Feed the Hungry, Treat the Sick: A Crucial Training

On June 15, 2017, the New York Times reported that the government of Saudi Arabia aims to ease the concerns of some U.S. legislators over US weapon sales to Saudi Arabia. The Saudis plan to engage in “a $750 million multiyear training program through the American military to help prevent the accidental killing of civilians in the Saudi-led air campaign against Houthi rebels in Yemen.”

Since entering the war in Yemen, in March of 2015, the Saudi coalition’s airstrikes, with US assistance, have destroyed bridges, roads, factories, farms, food trucks, animals, water infrastructure, and agricultural banks across the north, while imposing a blockade on the territory. For a country heavily dependent on foreign food aid, that means starving the people. At least seven million people suffer now from severe acute malnourishment.

US assistance to the Saudi-led coalition has included providing weapons, sharing intelligence, targeting assistance, and aerial jet refueling. “If they stop the refueling, that would stop the bombing campaign literally tomorrow,” says Iona Craig, who frequently reports from Yemen, “because logistically the coalition would not be able to send their fighter jets in to carry out sorties without that help.”

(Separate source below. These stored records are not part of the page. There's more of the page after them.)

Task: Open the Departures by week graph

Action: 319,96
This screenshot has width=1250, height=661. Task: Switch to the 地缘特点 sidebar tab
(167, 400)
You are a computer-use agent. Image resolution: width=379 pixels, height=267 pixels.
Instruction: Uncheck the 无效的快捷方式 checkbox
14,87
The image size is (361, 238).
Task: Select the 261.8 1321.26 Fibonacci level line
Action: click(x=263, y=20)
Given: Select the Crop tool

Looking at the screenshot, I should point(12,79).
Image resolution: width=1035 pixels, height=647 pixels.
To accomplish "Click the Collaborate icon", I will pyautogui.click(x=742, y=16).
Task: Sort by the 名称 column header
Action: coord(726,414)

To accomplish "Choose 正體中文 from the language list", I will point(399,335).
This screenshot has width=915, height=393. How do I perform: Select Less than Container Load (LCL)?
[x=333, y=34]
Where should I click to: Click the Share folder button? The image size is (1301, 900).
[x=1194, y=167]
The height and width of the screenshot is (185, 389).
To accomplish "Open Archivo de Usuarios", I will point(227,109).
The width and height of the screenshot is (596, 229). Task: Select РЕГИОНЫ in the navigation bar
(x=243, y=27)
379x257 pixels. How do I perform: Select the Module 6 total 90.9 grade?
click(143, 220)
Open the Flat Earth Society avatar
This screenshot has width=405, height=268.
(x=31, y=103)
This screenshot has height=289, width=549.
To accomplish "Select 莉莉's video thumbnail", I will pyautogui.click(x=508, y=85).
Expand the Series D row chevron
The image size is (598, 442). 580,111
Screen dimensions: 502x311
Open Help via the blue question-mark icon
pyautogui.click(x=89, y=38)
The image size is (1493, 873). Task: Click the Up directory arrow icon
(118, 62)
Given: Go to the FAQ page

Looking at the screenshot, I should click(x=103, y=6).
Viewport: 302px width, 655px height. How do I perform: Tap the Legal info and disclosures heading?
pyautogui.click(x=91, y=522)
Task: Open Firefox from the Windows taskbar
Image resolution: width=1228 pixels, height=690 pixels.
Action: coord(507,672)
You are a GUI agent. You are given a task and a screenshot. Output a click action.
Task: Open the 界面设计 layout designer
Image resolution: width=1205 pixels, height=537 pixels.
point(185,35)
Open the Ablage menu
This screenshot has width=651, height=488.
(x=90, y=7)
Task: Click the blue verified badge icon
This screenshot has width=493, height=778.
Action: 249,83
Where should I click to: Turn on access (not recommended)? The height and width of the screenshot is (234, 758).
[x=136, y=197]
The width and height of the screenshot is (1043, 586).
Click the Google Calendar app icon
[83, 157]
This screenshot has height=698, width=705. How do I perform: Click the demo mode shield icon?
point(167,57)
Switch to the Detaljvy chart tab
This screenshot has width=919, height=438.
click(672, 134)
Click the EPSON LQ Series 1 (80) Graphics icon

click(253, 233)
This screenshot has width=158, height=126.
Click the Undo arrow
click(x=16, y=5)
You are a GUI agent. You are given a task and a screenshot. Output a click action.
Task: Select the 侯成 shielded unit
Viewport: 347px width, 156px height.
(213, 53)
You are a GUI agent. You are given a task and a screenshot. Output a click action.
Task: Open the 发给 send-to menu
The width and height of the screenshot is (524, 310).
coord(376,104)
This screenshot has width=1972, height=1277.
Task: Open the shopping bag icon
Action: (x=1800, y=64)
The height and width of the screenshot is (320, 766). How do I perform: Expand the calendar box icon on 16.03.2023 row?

The US has also provided “cover” for Saudi violations of international law. On October 27th, 2015, Saudi Arabia bombed a Yemeni hospital operated by Doctors Without Borders. The airstrike went on for two hours, reducing the hospital to rubble.

Ban Ki Moon, then Secretary General of the UN, admonished the Saudi government for attacking a medical facility. The Saudis responded that the US had similarly bombed a Doctors Without Borders hospital, in Afghanistan’s Kunduz province, which indeed the US had, earlier that same month, on October 3, 2015. The US airstrikes continued, in 15 minute intervals, for an hour, killing 42 people and likewise reducing the Doctors Without Borders hospital to rubble and ash.

How would the US military train the Saudis to prevent the accidental killing of civilians? Would they teach Saudi pilots the military parlance used when US drones hit an intended target: the pools of blood that sensors detect, in place of what was once a human body, are called “bugsplat”? If someone attempts to run from the site of the attack, that person is called a “squirter.” When the US attacked the Yemeni village of Al Ghayyal, on January 29th, 2017, one Navy Seal, Chief Petty Officer Ryan Owen, was tragically killed. That same night, 10 Yemeni children under 13 years of age and six Yemeni women, including Fatim Saleh Mohsen, a 30 year-old mother, were killed. U.S.-fired projectile missiles ripped apart Saleh’s home in the middle of the night. Terrified, she scooped up her infant and grabbed the hand of her son who was a toddler, deciding to run out of the house into the darkness. Was she considered a squirter? A US missile killed her almost as soon as she fled. Will the US train the Saudis…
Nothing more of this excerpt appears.